7. >while( p->next && p->value < n->value );
Missing something quzah?

8. >#
include <malloc.h>
You spelled stdlib.h wrong.
Do you mean mallo function is declared in stdlib.h?

>new_node->data = i;
malloc does fail occasionally, I've seen it.
Say for exapmple, I have mallocs at 5 different places, then everytime I check the return value of malloc, I need to exit if it is bad and I do not like multiple returns to single function.
Can you enlighten us telling how to balance these two aspects?

And lastly, is there anything wrong replacing malloc with calloc? I found it useful in your article related to binary tree search on the same site.

9. if( n->value < (*l)->value
)

And also my *l will be zero first time.

10. Originally Posted by Prelude
>while( p->next && p->value < n->value );
Missing something quzah?
AHaha. Yeah I suppose I should increment p some place.

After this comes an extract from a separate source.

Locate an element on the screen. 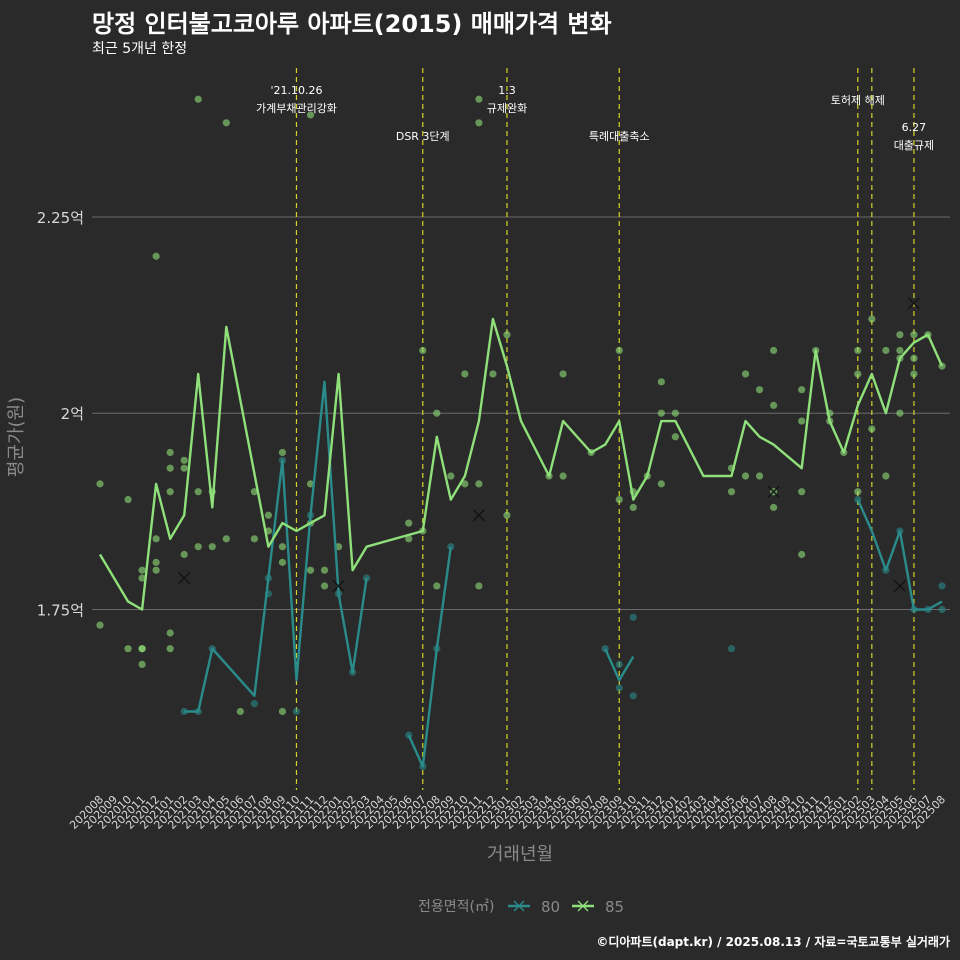 The height and width of the screenshot is (960, 960). y-tick-label: 1.75억 is located at coordinates (60, 610).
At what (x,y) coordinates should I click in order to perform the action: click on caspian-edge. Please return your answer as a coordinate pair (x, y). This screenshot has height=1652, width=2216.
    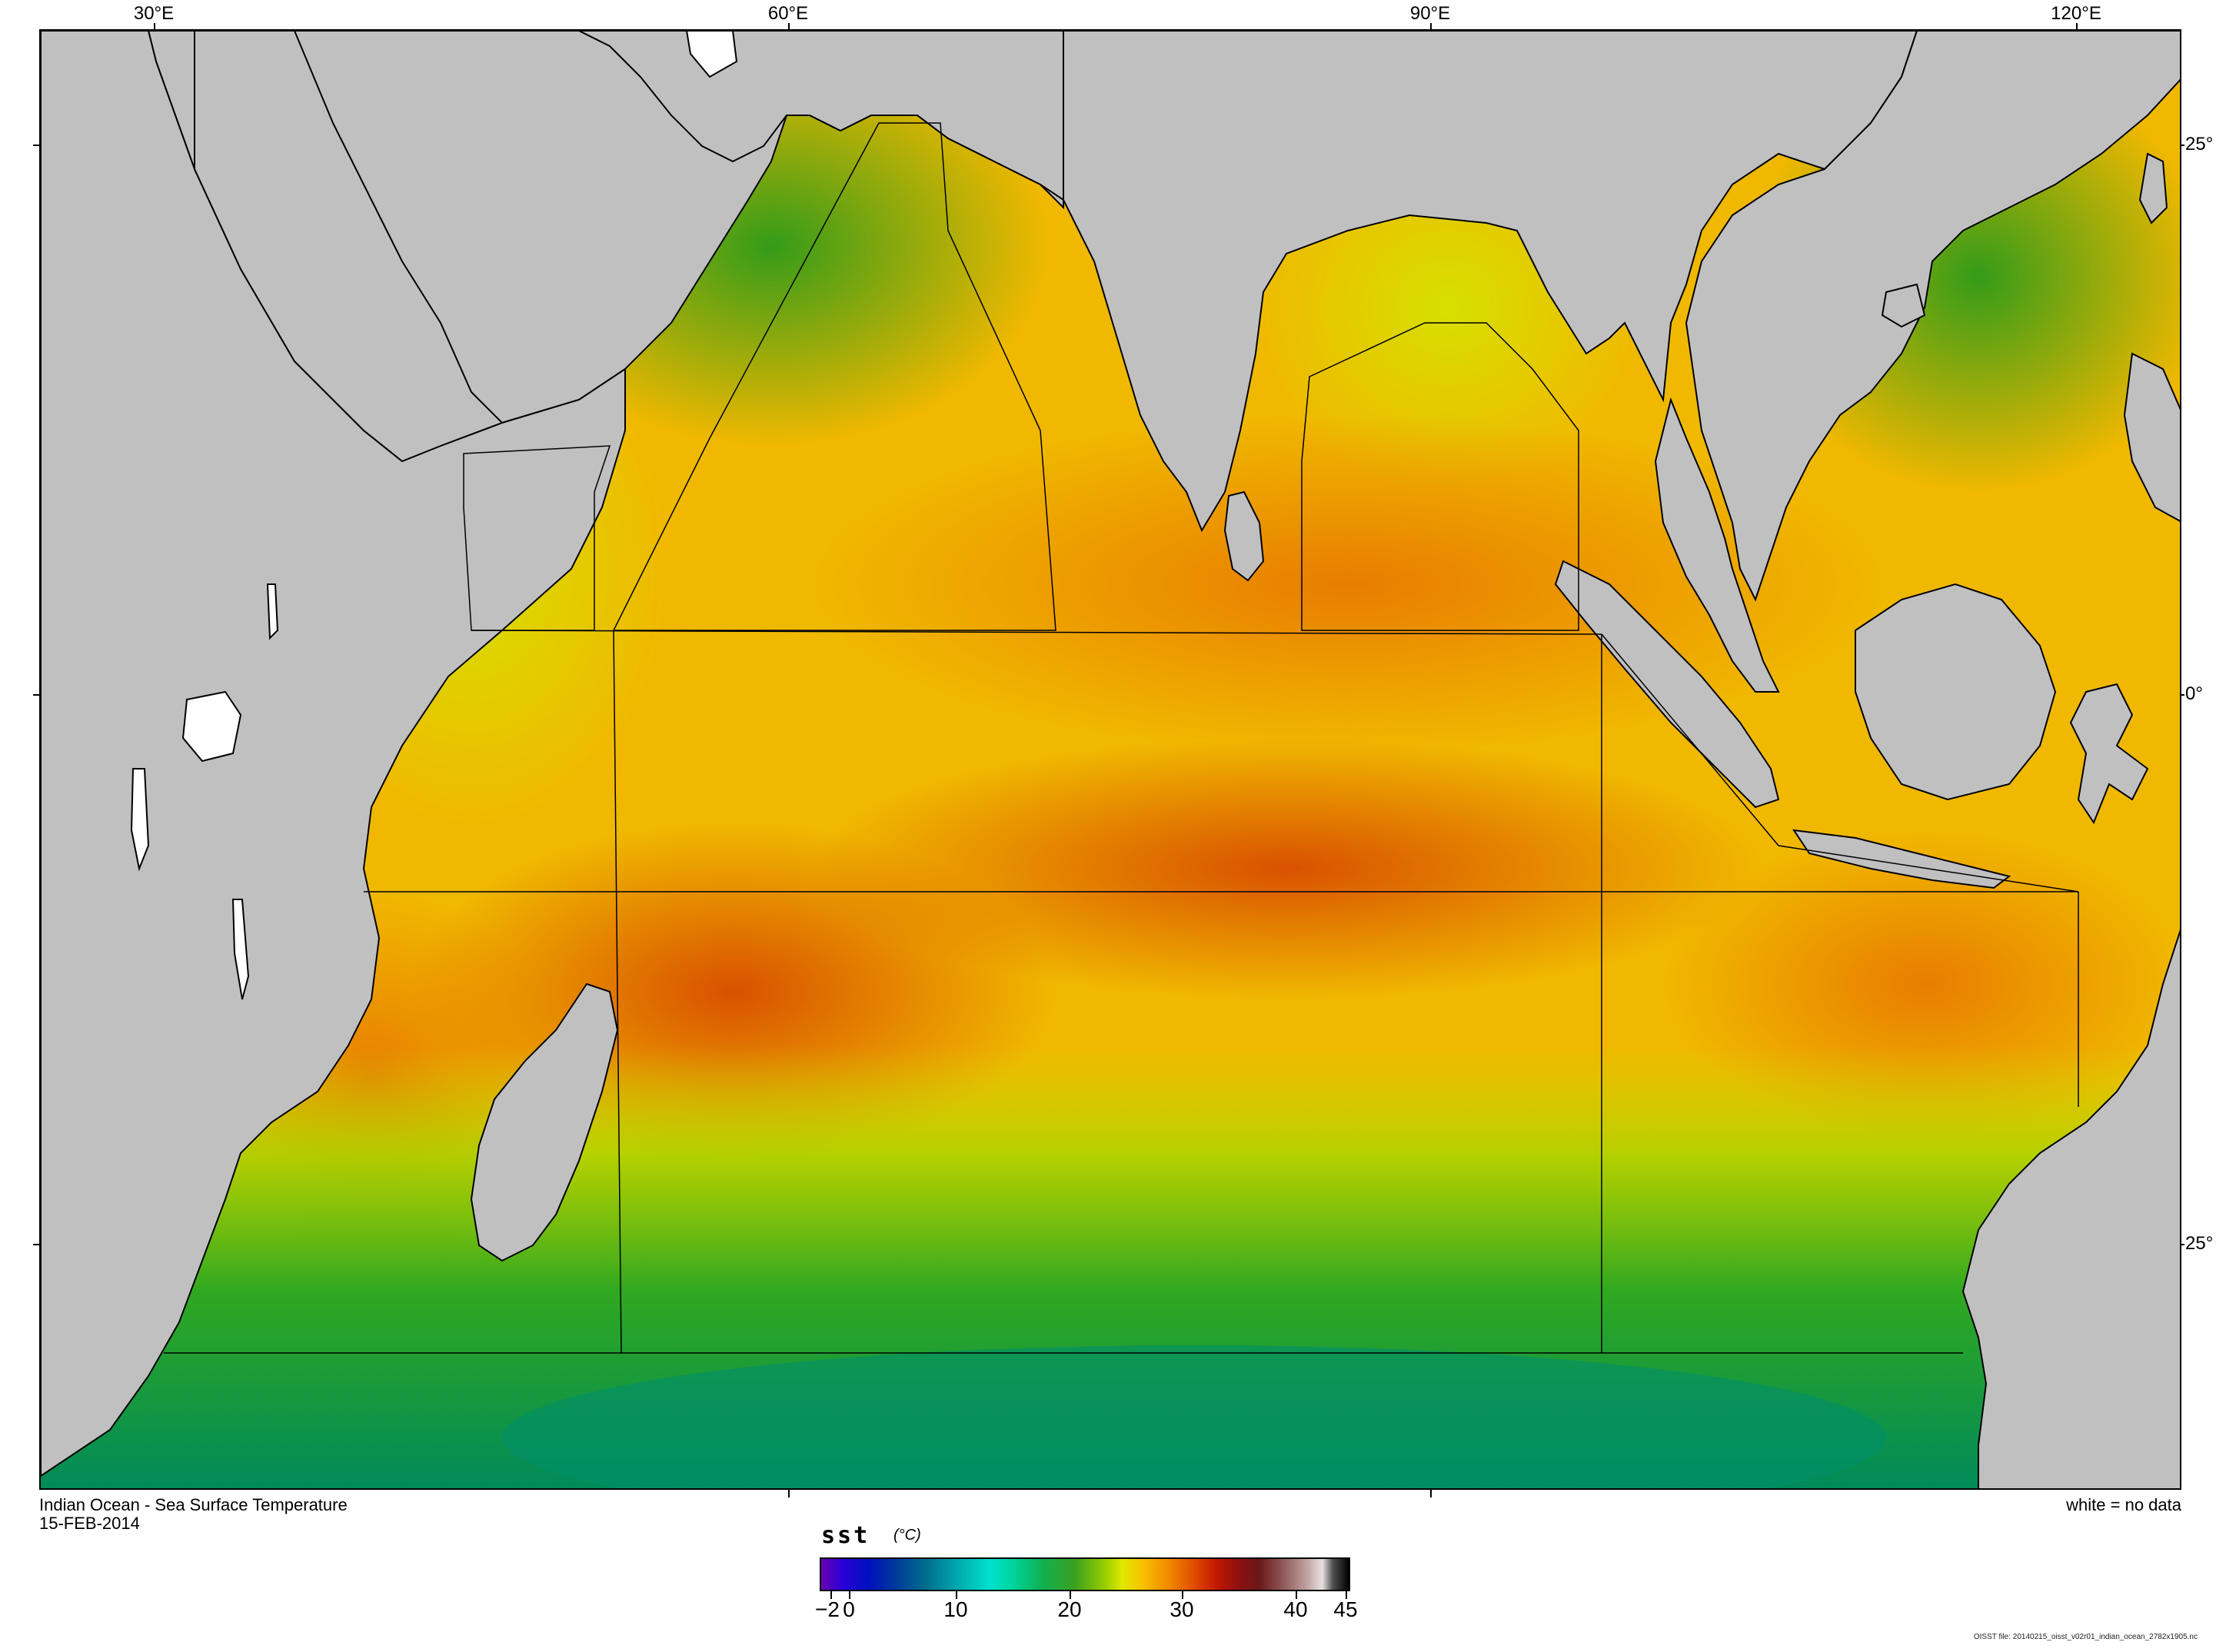
    Looking at the image, I should click on (712, 54).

Originally Posted by Roaring_Tiger
)

And also my *l will be zero first time.
You wanted a different else, not a different if.

Quzah.

11. >Do you mean mallo function is declared in stdlib.h?
Yes. malloc.h isn't a standard header.

>Can you enlighten us telling how to balance these two aspects?
Um...get over it? Forcing a single point of exit can result in a complex mess, especially if you have multiple unrelated chances for failure. If you can manage single entry/single exit without making the code worse then by all means, but make it easy to follow. Clarity comes first, idealism can wait its turn.

>And lastly, is there anything wrong replacing malloc with calloc?
Not at all, as long as you don't expect anything except integral values to be properly initialized to 0. For pointers, structures, and floating-point, all bits zero does not necessarily mean a zero value. In other words:
Code:
`char **names = calloc ( 5, sizeof *names );`
does not necessarily give you five null pointers.

12. >scanf("%d",&i);
Users never type what you want.
How do I check whether user has typed number only? Is there any standard function?